Perhaps due to its process and compliance focus, historically, the HR function has not commonly been associated with curiosity and agility. As the pace of technologic change and innovation grows exponentially, the solutions that work today will be ineffective tomorrow.

HR leaders will need to bring curiosity to their roles, identifying trends that could present challenges or opportunities, and actively enquiring and investigating. In an increasingly fast moving environment, those who are curious and quick to learn will gain advantage.

Agility will be another key differentiator, as HR leaders will increasingly recognize that just as product and delivery cycles accelerate, so HR solution lifecycles must accelerate.

3. Willing to take risks 

Again HR has often been characterized as risk-averse.
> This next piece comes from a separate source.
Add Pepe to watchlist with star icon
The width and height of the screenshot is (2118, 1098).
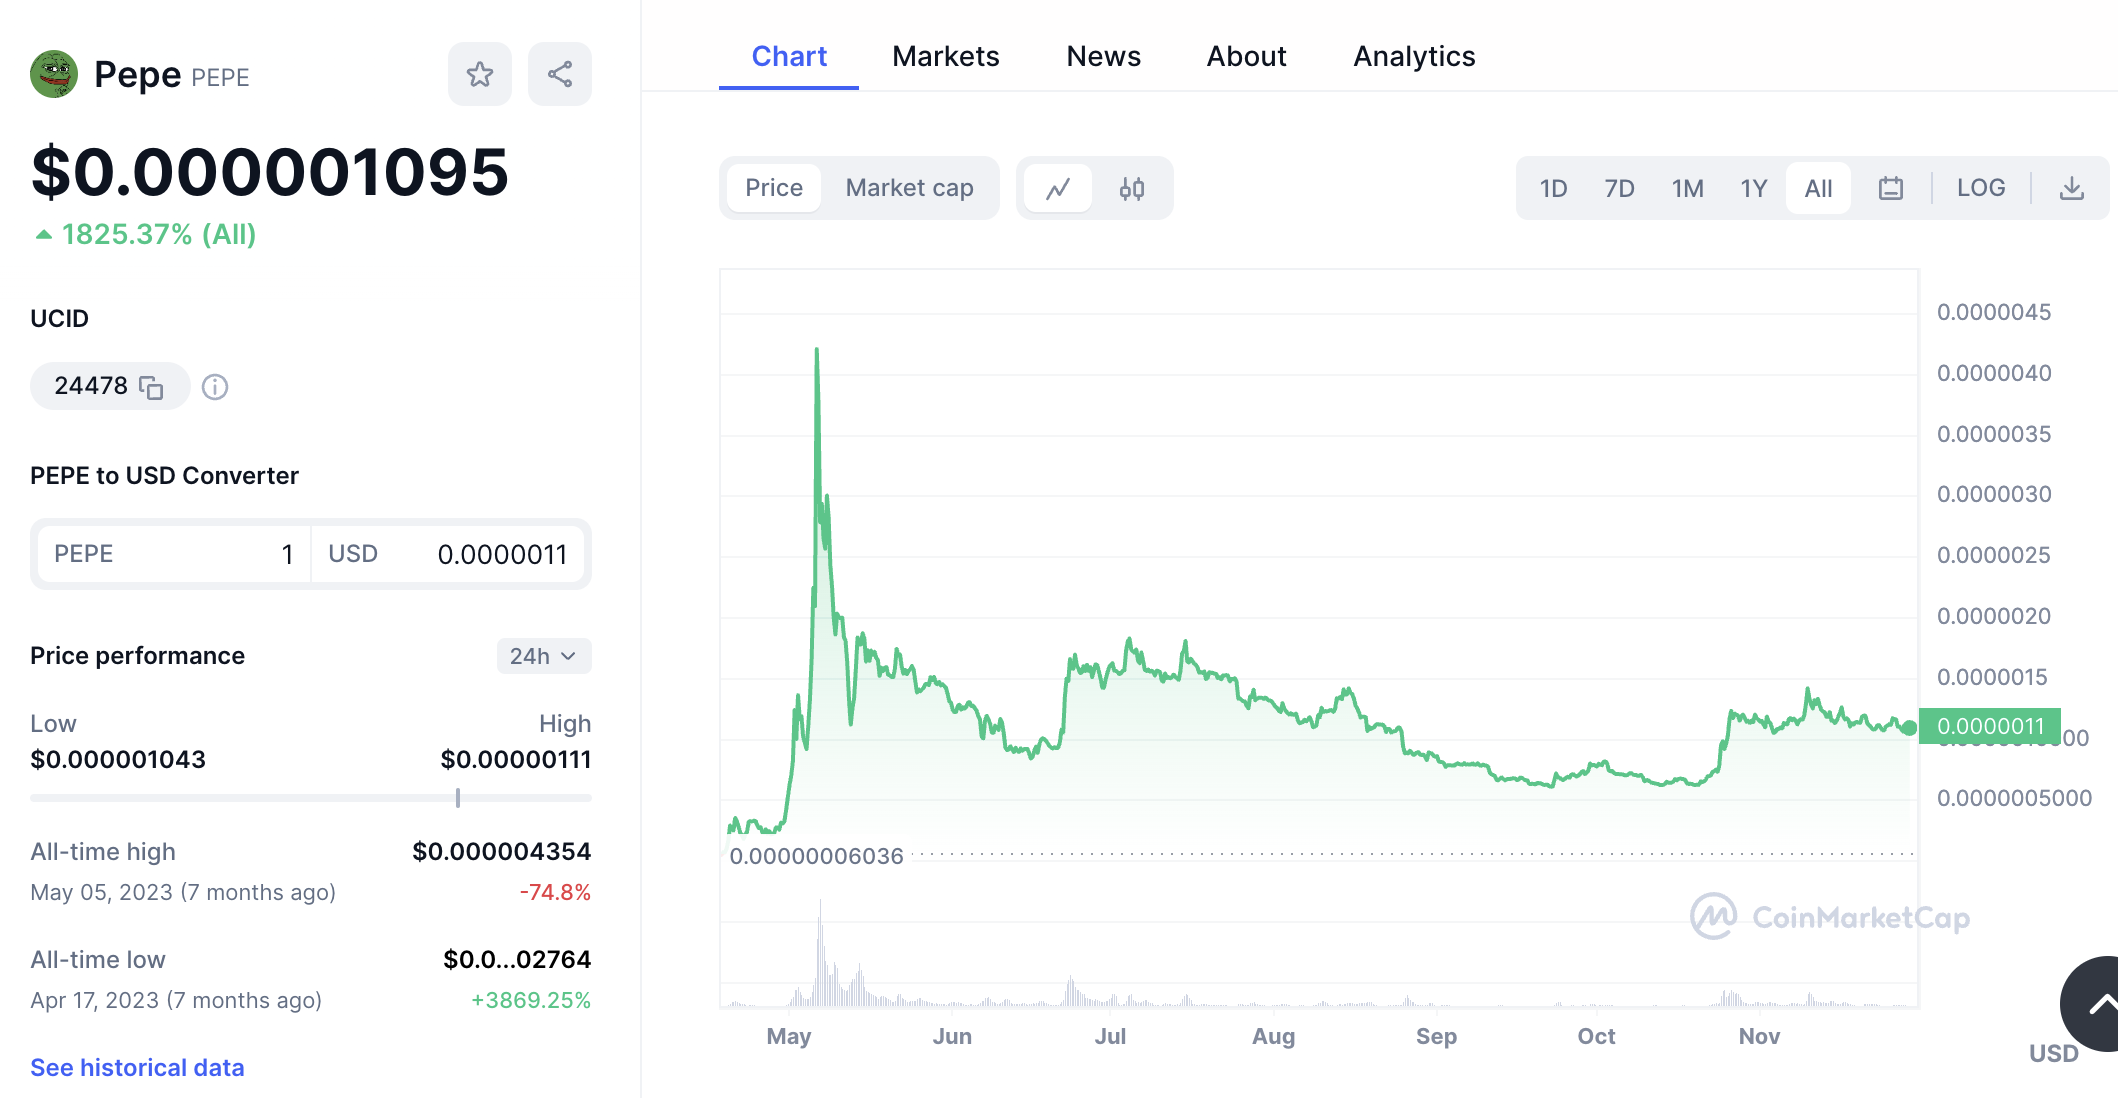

How many times has HR lost their voice in strategic decisions or market innovations because of their focus on compliance, governance issues, and the potential problems they can foresee?

This cautious approach will not serve HR leaders well in an environment where safe, known solutions are unlikely to be found, and if they are, they will be yesterday’s solutions, and as such will fail to yield competitive advantage.
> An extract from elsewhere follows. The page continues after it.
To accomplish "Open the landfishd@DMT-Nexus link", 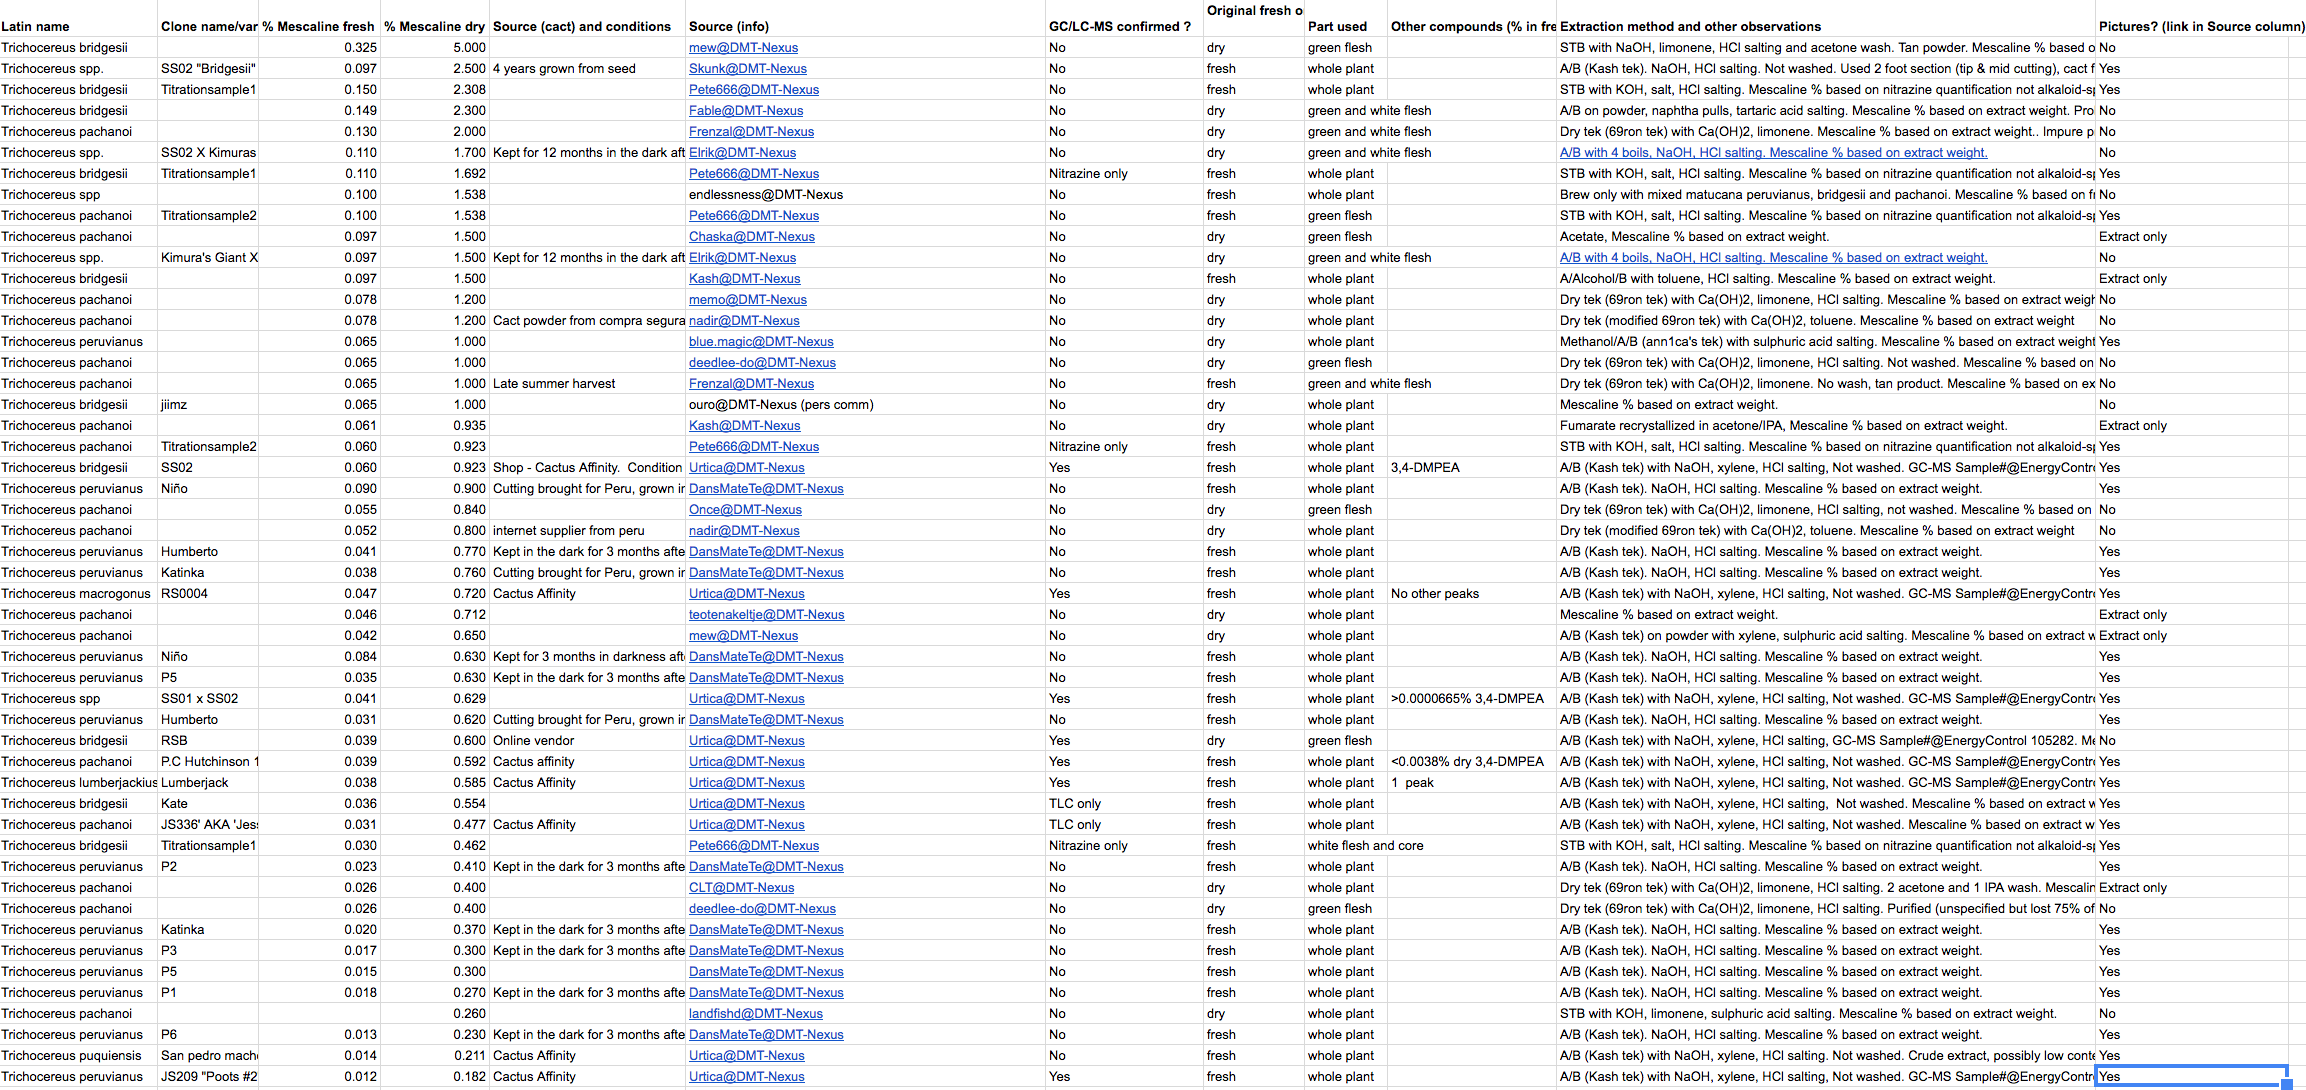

4. Enabling, not controlling

With the advent of the Cloud, the predominant HR voice was one of concern about data security, about process control, and about governance issues. The arrival of social media tools was greeted by HR with a flurry of policies and controls to manage employee behaviour in these new environments.

But technology can be a great enabler, those HR leaders who focus less on the control issues (although guidelines will be needed), and more on the opportunities the technology provides will better serve their organizations.

Whoever can harness the immense potential of MOOCs for flexible and customized learning, and whoever can build strong authentic online collaboration tools and feedback mechanism within their organizations will yield considerable benefits. These will more than outweigh any costs of employees using personal social media tools during work hours.

5. Future focused

When the pace of change is slow, it is often sufficient to be reactive and responsive. But in our fast paced digital world, those HR leaders who are unremittingly future focused will be best placed to meet the talent challenges they face.

In talent acquisition, this may involve strategies that actively foster relationships with key talent long before vacancies are open. Talent pools can be managed, relationships can be built with potential candidates, pre-screening assessment can be carried out, and some investment can be made in strong candidates to make them enthusiastic about the organization. Strategic alliances can be built with communities and social media groups who align closely with your critical profiles.

Similarly a focus on succession planning will reduce lost opportunities and vulnerability when critical posts are left vacant. Only 32% of organizations have a steady supply of leaders at the top levels, and only 18% hold their leaders accountable to identify and develop successors on a regular basis (Bersin 2015: Predictions).

The underlying question of how an organization defines and measures talent is even more fundamental in this future focus. Whilst we have seen experience give way to skills, and skills be replaced by competencies as the most popular talent metric, a recent HBR article, says that “In a volatile, uncertain, complex, and ambiguous environment competency-based appraisals are increasingly insufficient…the question is not whether your employees have the right skills, it’s whether they have the potential to learn new ones.” (Claudio Fernández Aráoz, HBR, 2015).

HR leaders will increasingly be called upon to play a key role in identifying future opportunities, in assessing likely future strategies of key competitors, and of equipping their own organizations to complete well in tomorrow’s marketplace. To nurture this sort of future focus, HR leaders will have to cultivate and maintain good networks to obtain input from diverse sources, as well as rely on their own intuition and judgment to spot which future trends are the most important.